In this way, you can provide answers, ask questions, 
or raise issues, in words.

Marks will be awarded for
participation and engagement.

When finished, print this notebook into a **pdf** file and submit this to
**blackboard**.

**Deadline** is next Tuesday at 5pm.

## Setup

This is a `jupyter` notebook.  Find an environment that allows you to work with it.  You can either
install `jupyter` as a python package on your own laptop or PC.  Or you can use a suitable website
on the internet, such as [nbviewer](https://nbviewer.jupyter.org/github/cs4423) and `binder`.

In order to execute the code in a cell,
use the mouse or arrow keys to highlight the box and then press SHIFT-RETURN.

Should it ever happen that the notebook becomes unusable, start again with a fresh copy.

The following packages need to be loaded for this notebook to work.

In [None]:
import pandas as pd
import numpy as np
import networkx as nx

## 1.  A Citation Network

The file `scientometrics.net` contains a representation of a network of citations between the $1656$ articles that
appeared from 1978 to 2004 in [Scientometrics](https://en.wikipedia.org/wiki/Scientometrics_(journal)), 
a journal devoted to the field of bibliometrics and the "Science of Science".  It is loaded into a graph `G`
as follows.

In [None]:
E = nx.read_edgelist("scientometrics.net", create_using=nx.DiGraph, nodetype=int)
G = nx.DiGraph()
G.add_nodes_from(range(1, 1656))
G.add_edges_from(E.edges())

`G` as a lot of nodes and even more edges:  **Don't draw** this network.

In [None]:
m, n = G.order(), G.size()
m, n

The file `scientometrics_paper_year.txt` contains, for most but not all articles in the network, 
their year of publication.  It is loaded and stored as node attributes as follows

In [None]:
years = np.loadtxt("scientometrics_paper_year.txt", dtype="int")
for date in years:
    G.nodes[date[0]]['year'] = date[1]

Now most nodes have their publication year as value of the `'year'` key in their attributes dictionary.
For example, node $1113$.

In [None]:
G.nodes[1113]['year']

If the publication year of a node is not known, the normal dictionary access by the key `'year'` will fail
with an error message.  Using the method `get()` instead will return `None` in such a case.

In [None]:
print(G.nodes[4].get('year'))

In a directed network, one distinguishes between the **in-degree** and the **out-degree** of a node.
This distinction leads to **two** separate degree distributions.   The out-degree distribution
can be computed as follows.

In [None]:
outs = {}
for (n, d) in G.out_degree():
    outs[d] = outs.get(d, 0) + 1

outs = list(outs.items())
outs.sort()
print(outs)

Excluding the degree $0$ count, a loglog plot of the out-degree frequencies
looks as follows.

In [None]:
df = pd.DataFrame(outs[1:])
df.plot.scatter(x = 0, y = 1, loglog=True)

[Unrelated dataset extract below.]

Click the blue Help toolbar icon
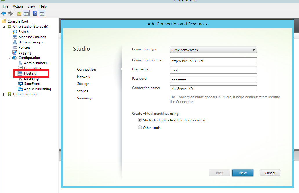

Does that look like a power law degree distribution?

* If you were to draw a straight line through the plot, approximating the data points, what
would the slope of that line be, approximately?
* Following the above example, compile a histogram of the in-degrees of the graph `G`,
discard the $0$-degree nodes, and then create a loglog plot of the remaining data points.
* If you were to draw a straight line through the plot, approximating the data points, what
would the slope of that line be, approximately?
* Go back in time and recover the state of the network at the end of $1998$ (as a subgraph `G0`
of `G`).  Then, for articles published from $1999$ onwards, determine the frequency of
articles in `G0` being cited, in relation to their degree in `G0`, and plot
the result in a meaningful way.

(To enable input for the text cell below, highlight the cell and press return.
To typeset the text nicely, and disable input, type SHIFT-return.)

... text goes here ...

### 2. Configuration Model

A configuration model can be produced with the following python program:

In [None]:
from random import shuffle

def stubs_list(a):
    return sum([v * [i] for i, v in enumerate(a)], [])

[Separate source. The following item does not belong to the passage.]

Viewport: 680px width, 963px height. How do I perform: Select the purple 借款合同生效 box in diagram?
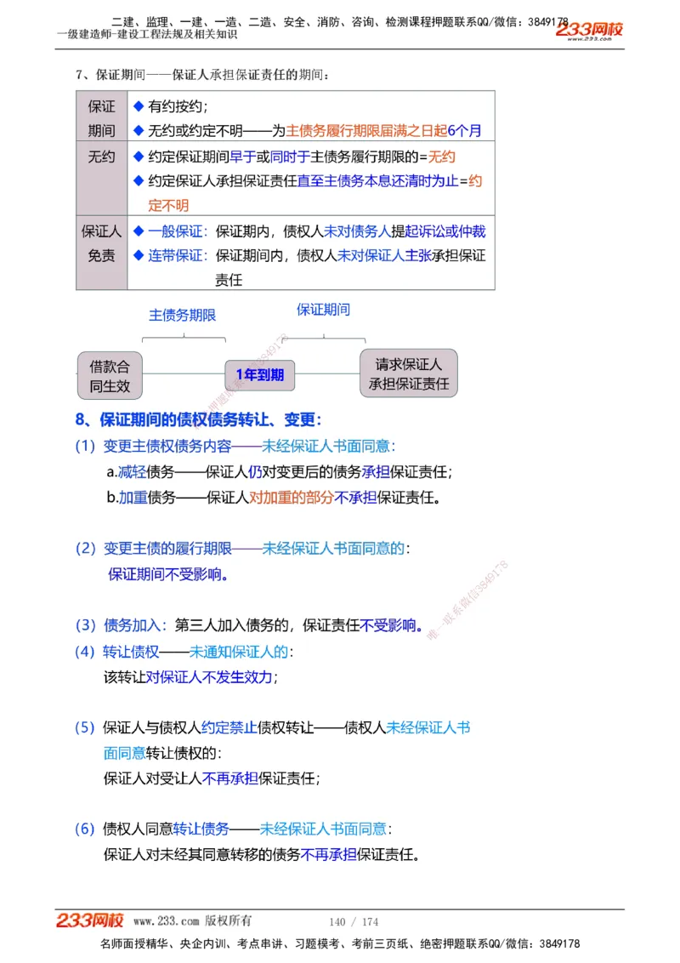110,373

def configuration(degrees):
    m = sum(degrees) // 2  # size of resulting graph
    stubs = stubs_list(degrees)
    shuffle(stubs)
    G = nx.Graph(zip(stubs[:m], stubs[m:]))
    G.remove_edges_from(G.selfloop_edges())
    return G

In [None]:
dd = [3, 2, 2, 1, 1, 1]
G = configuration(dd)
print(sum(dd)//2, G.size())

In [None]:
nx.draw(G, with_labels=True, node_color = 'y')

In order to produce a **degree sequence** for $n$ nodes from a given
**degree distribution** $(p_k)$,
we need to draw $n$ items from the discrete
distribution $(p_k)$.  This functionality is provided by the  `numpy` function `random.choice`.

In [None]:
from numpy.random import choice

For example, to pick $4$ from $(0,1,\dotsc,5)$ where $5$ is $5$ times more likely than the other values:

In [None]:
sorted(choice(range(6), 4, p=5*[0.1] + [0.5]))

The $3$ arguments to the `choice` call are
* a list of objects to be picked from (here $(0,1,\dotsc,5)$ represented as `range(6)`),
* the number $n$ of objects to be picked (here $n = 4$),
* and the list of discrete probabilities as a parameter with key `p`
(here it is $(0.1, 0.1, 0.1, 0.1, 0.1, 0.5)$).

`sorted` is used to convert the result into a proper list,
with values sorted increasingly.
Note how this can produce repreatedly selected numbers.

* Construct a **discrete probability distribution** $(p_k)$ of length $100$, say,
  with $p_0 = 0$, $p_1$ relatively small, and such that $p_k$ follows a power law
  with exponent $\gamma = 2$ otherwise; make sure that $\sum_{k=0}^{99} = 1$.
* Use the above `choice` function to produce a **degree sequence** of length
  $5000$, say, with degree distribution $(p_k)$.
* Use the above function `configuation` to produce a **random network** `C` with that 
  degree sequence.
* How many nodes and edges do you expect, how many nodes and edges does the graph
  `C` actually have?
* In `networkx`, a configuration model can be generated with the function 
  `nx.configuration_model(degrees)`.  Apply this function to the same degree
  sequence to obtain a random network `D`.   How many nodes and edges does
  the graph `D` have?
  
(If $n = 5000$ turns out to be to large, use a smaller number of nodes.)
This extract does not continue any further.